A major challenge to expand email functionality is to incorporate new features while maintaining the backward compatibility with the dated email delivery protocol design. Today’s email systems are based on a "store-and-forward" model [30]. When a user composes a message, the sender interface will upload the message to an SMTP (Simple Mail Transfer Protocol) server. The SMTP server will then copy the message to the recipient’s email server. One implication of this design is that users lose the ability to directly update an email after it is sent out.
Researchers have proposed several potential solutions to extend email. For example, in 2009, Huawei Technologies proposed an SMTP Service Extension for Message Recall to the Internet Engineering Task Force [23]. Many Chrome Extensions [19, 20, 21, 31, 33] have also been developed to support additional email delivery protocols. However, it is difficult to make changes like these, in large part due to the strong need for backward compatibility with the large installed base of existing email servers. Our approach explores a different point in the design space through dynamic images in HTML-based emails, offering less functionality but is also simpler and more compatible with today’s large existing base.
In the past, image display behaviors vary significantly across platforms. For example, some platform blocks images by default and users need to click "display images below" button to load. Dynamic images are only used to display inessential information, such as a countdown timer [4, 3]. Applications using dynamic images are extremely limited. Recently, we observe a convergence of image display behaviors (Table. 1), which allows us to rethink the dynamic image applications in a more generalizable perspective.

* SET OF TASKS *
- A) In the passage on extending email, what did Huawei Technologies propose to the Internet Engineering Task Force in 2009?
- B) Reproduce word for word the passage on extending email, everything from "In the past, image" down to "more generalizable perspective.".
- C) Carry on the passage about dynamic images in email from the point where it stops.

* DATASET EXCERPT *
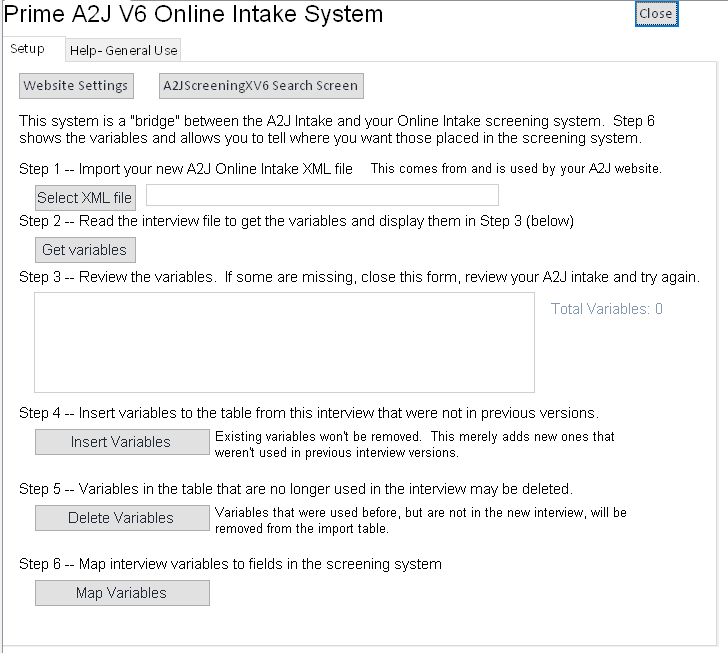Click the Total Variables: 0 label
Viewport: 728px width, 653px height.
coord(607,309)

* ANSWERS PROVIDED *
- A) An SMTP Service Extension for Message Recall.

- B)
In the past, image display behaviors vary significantly across platforms. For example, some platform blocks images by default and users need to click "display images below" button to load. Dynamic images are only used to display inessential information, such as a countdown timer [4, 3]. Applications using dynamic images are extremely limited. Recently, we observe a convergence of image display behaviors (Table. 1), which allows us to rethink the dynamic image applications in a more generalizable perspective.

- C)
In this paper, we abstract the dynamic images into a generic concept "late bound content" and illustrate the new possibilities through four new example functionalities. Our core idea is to use references to images as late bound content. Figure 1 shows one example of content late binding. User-selected parts of an email can be converted into images that are referenced in an email, in this case a credit card number. The sender can then update the late bound content in delivered emails by modifying the external images, or even put time limits so that the content can no longer be viewed after a certain period. Our approach is backward-compatible and only requires changes on the sender’s side.
We developed a Google Chrome Extension to help users create and manage the late bound content, which currently works with Gmail and Outlook (previously known as Hotmail). We tested our approach on multiple platforms and found a high degree of compatibility, meaning that users can view this late bound content in the same way as regular emails. We also explore four different features for email, including
- self-destructing content, 2) continuous editing, 3) information dashboards, 4) real-time web references. We close with a discussion of tradeoffs in our proposed approach.
2 RELATED WORK
We have organized past work into three categories: server and client based, clients-only based, sender client only based.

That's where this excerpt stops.